Background information
- Origin: New York City, New York, U.S.
- Genres: Hardcore punk; crossover thrash;
- Spinoff of: N.Y.C. Mayhem; Rest in Pieces;
- Past members: Tommy Carroll; Rob Echeverria; Craig Setari; Armand Majidi;

= Straight Ahead (band) =

American hardcore punk band

Straight Ahead was an American straight edge hardcore punk band formed in Manhattan, New York City in early 1986 by vocalist Tommy Carroll, guitarist Rob Echeverria, bassist Craig Setari, and drummer Armand Majidi.

== History ==
Straight Ahead was formed when N.Y.C. Mayhem drummer / vocalist Tommy Carroll and bassist Craig Setari broke ranks with guitarist Gordon Ancis, to form a new band with Carroll on vocals only. They enlisted guitarist Rob Echeverria and drummer Armand Majidi, who at the time was singer and guitarist of New York Hardcore band Rest in Pieces, and go on to be the drummer in Sick of it All. At its inception, most of the songs played by Straight Ahead were reworked versions of N.Y.C. Mayhem material performed with different lyrics, because the message and direction of Straight Ahead was aligned with the more positive-minded straight edge movement. This transitional period has blurred some perceptions of the two very distinct bands, leading some to think that they were somehow one and the same. The fact that Tommy Carroll and Craig Setari played in N.Y.C. Mayhem does not make the two bands synonymous. At no point were Gordon Ancis and previous N.Y.C. Mayhem bassist Tony Shimkin part of the Straight Ahead line up.

Straight Ahead quickly gained popularity by contributing nine tracks to the 1986 One Step Ahead Records compilation EP "End the Warzone," which also featured bands Lärm, Pilsbury Hardcore and Attitude Adjustment. Because Majidi had very little experience on drums when the recording was done, Carroll recorded the drums tracks, and credited himself as "XXX" in the liner notes.

They played their first show on March 3rd, 1986 at February's in Elmont, NY with Loud & Boistrous and S.F.A., and the flyer describes Straight Ahead as "formerly N.Y.C. Mayhem" to ensure people understood Carroll and Setari's connection to their previous band and knew what kind of music to expect.

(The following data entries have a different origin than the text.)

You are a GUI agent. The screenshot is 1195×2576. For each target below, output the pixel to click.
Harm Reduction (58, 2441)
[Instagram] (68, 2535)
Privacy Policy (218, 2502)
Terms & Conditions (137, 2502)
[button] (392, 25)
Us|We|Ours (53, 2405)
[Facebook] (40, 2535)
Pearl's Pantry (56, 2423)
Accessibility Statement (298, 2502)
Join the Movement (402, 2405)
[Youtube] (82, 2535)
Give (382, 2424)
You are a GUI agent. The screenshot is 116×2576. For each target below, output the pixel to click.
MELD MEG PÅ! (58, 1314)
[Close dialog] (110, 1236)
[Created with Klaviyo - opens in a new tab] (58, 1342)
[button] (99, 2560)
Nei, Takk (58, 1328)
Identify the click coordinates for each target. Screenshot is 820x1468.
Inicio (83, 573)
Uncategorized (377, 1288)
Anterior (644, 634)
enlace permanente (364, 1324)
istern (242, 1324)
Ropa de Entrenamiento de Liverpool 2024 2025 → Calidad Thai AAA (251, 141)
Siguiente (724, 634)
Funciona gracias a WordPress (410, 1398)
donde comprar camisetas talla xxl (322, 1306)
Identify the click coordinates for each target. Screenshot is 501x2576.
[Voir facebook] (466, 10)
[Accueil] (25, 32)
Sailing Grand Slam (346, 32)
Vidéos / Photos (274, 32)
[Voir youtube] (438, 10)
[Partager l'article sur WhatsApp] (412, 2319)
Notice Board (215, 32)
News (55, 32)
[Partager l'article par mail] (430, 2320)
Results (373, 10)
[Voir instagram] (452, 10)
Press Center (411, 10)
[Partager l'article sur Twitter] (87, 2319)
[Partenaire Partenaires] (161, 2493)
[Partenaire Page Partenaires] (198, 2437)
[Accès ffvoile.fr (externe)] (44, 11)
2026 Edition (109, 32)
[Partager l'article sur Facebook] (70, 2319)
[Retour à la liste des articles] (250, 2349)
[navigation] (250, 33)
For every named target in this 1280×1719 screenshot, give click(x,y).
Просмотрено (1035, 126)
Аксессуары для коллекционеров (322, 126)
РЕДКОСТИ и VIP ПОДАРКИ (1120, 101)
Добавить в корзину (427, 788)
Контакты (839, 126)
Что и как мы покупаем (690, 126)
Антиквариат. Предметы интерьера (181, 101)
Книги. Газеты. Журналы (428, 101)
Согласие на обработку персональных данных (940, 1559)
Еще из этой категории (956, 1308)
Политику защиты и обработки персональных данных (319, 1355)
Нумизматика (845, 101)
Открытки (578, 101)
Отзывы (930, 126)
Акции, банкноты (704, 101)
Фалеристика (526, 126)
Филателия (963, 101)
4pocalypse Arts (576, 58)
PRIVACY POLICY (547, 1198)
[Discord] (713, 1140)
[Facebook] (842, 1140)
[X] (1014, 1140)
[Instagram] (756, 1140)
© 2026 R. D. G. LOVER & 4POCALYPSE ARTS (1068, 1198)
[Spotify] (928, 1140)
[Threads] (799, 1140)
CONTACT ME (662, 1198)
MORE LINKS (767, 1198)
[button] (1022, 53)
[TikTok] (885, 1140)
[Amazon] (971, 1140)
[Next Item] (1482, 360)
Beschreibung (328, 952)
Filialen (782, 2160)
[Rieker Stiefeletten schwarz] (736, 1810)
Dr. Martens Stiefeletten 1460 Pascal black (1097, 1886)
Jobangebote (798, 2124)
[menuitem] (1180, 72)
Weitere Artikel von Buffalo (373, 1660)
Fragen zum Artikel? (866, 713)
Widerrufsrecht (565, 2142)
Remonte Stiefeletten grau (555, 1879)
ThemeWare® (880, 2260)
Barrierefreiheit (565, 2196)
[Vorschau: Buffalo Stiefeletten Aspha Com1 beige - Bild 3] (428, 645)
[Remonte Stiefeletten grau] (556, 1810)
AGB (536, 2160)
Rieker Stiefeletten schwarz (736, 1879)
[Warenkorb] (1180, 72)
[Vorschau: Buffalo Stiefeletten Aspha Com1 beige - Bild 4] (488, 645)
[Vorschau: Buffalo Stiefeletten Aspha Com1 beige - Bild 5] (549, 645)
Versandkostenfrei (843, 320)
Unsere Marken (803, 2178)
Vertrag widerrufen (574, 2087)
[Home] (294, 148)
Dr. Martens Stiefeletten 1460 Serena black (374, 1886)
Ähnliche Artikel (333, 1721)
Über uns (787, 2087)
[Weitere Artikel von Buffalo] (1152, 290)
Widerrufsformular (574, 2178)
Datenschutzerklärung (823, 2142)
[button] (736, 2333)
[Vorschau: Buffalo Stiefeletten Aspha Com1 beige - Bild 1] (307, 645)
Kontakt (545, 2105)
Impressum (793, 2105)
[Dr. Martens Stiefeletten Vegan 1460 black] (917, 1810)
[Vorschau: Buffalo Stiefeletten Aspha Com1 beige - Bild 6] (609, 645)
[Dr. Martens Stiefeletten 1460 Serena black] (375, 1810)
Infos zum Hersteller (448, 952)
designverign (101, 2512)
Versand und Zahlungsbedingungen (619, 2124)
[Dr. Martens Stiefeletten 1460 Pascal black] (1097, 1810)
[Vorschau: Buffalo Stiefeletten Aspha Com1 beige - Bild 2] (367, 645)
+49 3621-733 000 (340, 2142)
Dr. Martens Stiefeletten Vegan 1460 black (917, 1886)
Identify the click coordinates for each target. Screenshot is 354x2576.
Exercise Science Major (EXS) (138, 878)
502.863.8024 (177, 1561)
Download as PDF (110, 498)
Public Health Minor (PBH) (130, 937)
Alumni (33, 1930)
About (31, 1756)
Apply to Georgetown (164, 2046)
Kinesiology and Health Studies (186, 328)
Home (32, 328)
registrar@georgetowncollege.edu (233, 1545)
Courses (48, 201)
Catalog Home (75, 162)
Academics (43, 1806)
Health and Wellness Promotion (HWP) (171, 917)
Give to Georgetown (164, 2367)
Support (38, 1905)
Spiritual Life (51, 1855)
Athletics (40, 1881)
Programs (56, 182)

Straight Ahead drew intense regional interest because of their high energy live shows, playing numerous times in the New York area, mostly at the now legendary CBGB hardcore matinees. From 1986 into 1987, Carroll and Setari would also join Youth of Today and play for both bands, once on the same day at the same show at the Right Track Inn on Long Island.

Straight Ahead continued to build momentum in 1987, which saw the band expand its touring to include shows in Connecticut, Buffalo and Toronto, Canada; A short weekend jaunt which the band called the "Spirit of Youth" tour. They put out another EP titled "Breakaway," released jointly by I Risk Records and Some Records, which announced a lyrical departure from the straight edge focus heard previously. As the band evolved, individual differences and ideas on musical direction led to their breakup in the early summer of 1987, which occurred during a recording session at the Don Fury Spring Street studio location, which meant that their final gig was played on May 3, 1987, playing one reunion gig in 1988 at the "For Pete's Sake" benefit at CBGB.

On the Hardlore podcast bassist Craig Setari confirmed Straight Ahead will play two shows in Brooklyn on April 25th and 26th of 2026 as support of Gorilla Biscuits.

== Musical style and legacy ==
Straight Ahead are considered a hardcore punk and crossover thrash band. Because they rose from the ashes of N.Y.C. Mayhem and performed reworked material, there is a connection between the two bands which meant their stylistic legacy could be considered an influence to musicians from quite a few different genres.

== Lineup ==

- Tommy Carroll – lead vocals
- Rob Echeverria – guitar
- Craig Setari – bass
- Armand Majidi – drums

== Discography ==

=== EPs ===

- End the Warzone (1986)
- Breakaway (1987)

=== Live demos ===

- CBGB 3/16/86 (1986)
- Albany 6/22/86 (1986)
- CBGB 7/20/86 (1986)
- CBGB 3/21/87 (1987)
- CBGB 5/3/87 (1987)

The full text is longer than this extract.